Saturday, July 13, 2019

Volkswagen begins pre-production of EVs

The VW ID 3



I talked here about the sexy, classy ID Crozz, and EV from VW.  Well, VW has begun pre-production of another of its line-up of  EVs, the ID 3.

From CleanTechnica:

Pre-production examples of the Volkswagen ID.3 have begun rolling off the assembly in Zwickau, Germany. Before traditional car manufacturers introduce a new model, they build a few hundred or a few thousand pre-production vehicles. These are used for real world testing and for determining if the assembly line has got its sums right. They are tested for cold and hot weather performance, their fit and finish is rigorously assessed, and any issues or defects are reported back to management so changes and improvements can be put in place before final production begins.

According to a company press release, components for the new car are being manufactured at various other factories that are part of Volkswagen Group. The Kassel factory will build the electric drivetrain for all Volkswagen products for the European and North American market that are based on the new MEB electric car chassis. Components for those drivetrains are supplied by other factories in Salzgitter, Poznań, and Hanover. Saltgitter is where Volkswagen plans to build a new battery factory in cooperation with Northvolt.

The Kassel facility also works closely with the Volkswagen’s Tianjin factory in China, where the electric drive is produced in parallel for the Chinese market. Together, the two plants will produce up to 1.4 million electric drives each year beginning in 2023.

In addition to the electric drive, load-bearing components and body parts for the ID.3 are also produced at the Kassel factory, including the frame for the battery box, damper mounts, cross members and the central tunnel. The platform parts from Kassel are then delivered to the Zwickau plant to complete the vehicle body.

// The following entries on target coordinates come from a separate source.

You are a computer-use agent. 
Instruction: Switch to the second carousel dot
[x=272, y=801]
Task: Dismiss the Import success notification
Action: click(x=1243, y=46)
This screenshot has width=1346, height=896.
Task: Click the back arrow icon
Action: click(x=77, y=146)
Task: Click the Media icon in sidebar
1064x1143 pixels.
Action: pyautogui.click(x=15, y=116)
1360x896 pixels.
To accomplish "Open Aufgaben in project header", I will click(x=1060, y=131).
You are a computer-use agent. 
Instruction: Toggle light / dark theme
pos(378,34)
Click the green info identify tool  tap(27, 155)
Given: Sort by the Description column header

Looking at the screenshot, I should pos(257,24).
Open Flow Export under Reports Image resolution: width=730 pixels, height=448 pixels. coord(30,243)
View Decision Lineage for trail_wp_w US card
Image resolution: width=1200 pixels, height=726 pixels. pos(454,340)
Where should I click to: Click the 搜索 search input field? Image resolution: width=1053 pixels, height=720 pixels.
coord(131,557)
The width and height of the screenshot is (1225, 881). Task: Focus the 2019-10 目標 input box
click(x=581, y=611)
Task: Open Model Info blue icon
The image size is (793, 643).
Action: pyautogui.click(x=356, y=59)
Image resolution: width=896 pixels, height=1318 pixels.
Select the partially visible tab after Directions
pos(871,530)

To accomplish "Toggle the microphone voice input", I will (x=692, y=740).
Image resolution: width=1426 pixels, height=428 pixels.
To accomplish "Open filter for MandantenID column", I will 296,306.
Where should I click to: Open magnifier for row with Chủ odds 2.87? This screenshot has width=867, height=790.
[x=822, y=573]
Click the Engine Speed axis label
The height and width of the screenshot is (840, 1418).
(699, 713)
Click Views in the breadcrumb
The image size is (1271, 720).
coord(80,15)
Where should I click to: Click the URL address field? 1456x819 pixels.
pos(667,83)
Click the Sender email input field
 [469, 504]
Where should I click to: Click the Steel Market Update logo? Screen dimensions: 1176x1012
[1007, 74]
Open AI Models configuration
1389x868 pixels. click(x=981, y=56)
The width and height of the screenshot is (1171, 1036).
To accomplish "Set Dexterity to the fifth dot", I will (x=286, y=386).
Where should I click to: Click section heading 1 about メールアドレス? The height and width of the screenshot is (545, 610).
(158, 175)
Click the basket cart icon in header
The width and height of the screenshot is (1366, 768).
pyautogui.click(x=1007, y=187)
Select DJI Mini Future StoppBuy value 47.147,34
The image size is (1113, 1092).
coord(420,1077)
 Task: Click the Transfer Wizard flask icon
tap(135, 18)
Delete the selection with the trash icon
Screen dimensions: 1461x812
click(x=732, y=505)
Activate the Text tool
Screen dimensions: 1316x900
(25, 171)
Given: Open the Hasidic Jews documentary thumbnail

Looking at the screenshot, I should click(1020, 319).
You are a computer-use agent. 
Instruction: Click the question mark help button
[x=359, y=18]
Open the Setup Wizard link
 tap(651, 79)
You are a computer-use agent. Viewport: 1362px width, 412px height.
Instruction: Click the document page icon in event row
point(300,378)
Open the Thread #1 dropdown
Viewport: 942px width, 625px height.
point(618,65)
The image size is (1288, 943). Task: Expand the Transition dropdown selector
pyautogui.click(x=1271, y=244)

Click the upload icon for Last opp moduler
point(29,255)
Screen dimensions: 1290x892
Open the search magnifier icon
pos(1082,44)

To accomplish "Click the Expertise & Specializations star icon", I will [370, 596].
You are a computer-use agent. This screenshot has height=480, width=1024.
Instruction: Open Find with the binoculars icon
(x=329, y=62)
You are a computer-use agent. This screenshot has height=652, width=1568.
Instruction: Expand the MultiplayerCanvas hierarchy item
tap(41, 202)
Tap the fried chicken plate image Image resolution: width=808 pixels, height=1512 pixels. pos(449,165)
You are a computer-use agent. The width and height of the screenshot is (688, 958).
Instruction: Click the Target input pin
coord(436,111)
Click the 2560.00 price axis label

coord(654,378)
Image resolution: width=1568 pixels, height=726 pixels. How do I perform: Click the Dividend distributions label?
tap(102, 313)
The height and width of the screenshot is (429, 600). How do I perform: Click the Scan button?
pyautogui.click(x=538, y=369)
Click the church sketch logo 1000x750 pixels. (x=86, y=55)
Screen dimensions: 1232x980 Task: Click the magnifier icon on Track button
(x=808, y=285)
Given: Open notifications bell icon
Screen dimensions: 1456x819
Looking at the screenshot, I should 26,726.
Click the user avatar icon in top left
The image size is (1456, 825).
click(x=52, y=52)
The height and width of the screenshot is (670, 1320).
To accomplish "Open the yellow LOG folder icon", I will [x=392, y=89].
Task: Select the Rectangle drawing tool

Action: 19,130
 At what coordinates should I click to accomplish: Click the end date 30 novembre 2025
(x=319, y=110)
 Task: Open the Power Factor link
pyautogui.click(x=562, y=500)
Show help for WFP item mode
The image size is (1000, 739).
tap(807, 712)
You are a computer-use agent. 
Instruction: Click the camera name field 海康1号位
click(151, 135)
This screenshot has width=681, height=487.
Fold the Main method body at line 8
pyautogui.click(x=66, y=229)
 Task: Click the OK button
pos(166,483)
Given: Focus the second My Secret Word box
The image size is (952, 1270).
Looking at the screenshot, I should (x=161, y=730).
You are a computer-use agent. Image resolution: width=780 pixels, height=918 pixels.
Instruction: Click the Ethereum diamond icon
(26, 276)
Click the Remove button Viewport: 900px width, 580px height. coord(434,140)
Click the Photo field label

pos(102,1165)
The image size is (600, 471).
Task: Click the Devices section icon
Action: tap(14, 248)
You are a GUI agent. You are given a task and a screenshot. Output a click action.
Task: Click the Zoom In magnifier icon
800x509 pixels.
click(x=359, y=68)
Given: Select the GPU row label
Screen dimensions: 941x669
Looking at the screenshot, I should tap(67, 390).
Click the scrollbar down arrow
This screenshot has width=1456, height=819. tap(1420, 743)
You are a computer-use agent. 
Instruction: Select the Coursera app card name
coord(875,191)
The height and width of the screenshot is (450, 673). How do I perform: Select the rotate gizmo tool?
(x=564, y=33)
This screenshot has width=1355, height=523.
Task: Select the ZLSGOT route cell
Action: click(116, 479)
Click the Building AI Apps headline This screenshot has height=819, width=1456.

Volkswagen’s Brunswick factory develops and produces the battery systems that will be used in ID vehicles. It is there that battery cells are assembled into finished battery packs. A new factory as large as 9 soccer fields will be ready by late 2019 and will produce up to 2,000 battery packs a day. Those packs will then be shipped to the Zwickau factory where final assembly will take place.

This means an affordable EV will go on sale next year, from a major manufacturer.  Right now, VW's production of EVs is supply-constrained, specifically by limited battery-pack production facilities.  But when its battery factory is completed, the company will have capacity for 500,000 EVs a year.  Will VW's EVs be affordable?

We have no idea yet, but Herr Woebcken offers this clue. “In order to make EVs cost competitive, electric vehicles have to be built at scale, and Volkswagen has the potential to deliver global scale in EVs quickly. We stand for making electric cars affordable; as we like to say, we build cars for millions, not millionaires.”
If you are a high-cost oil producer (Canada tar sands oil, anyone?) or a legacy car manufacturer which hasn't got its EV act together, be afraid.  Be very afraid.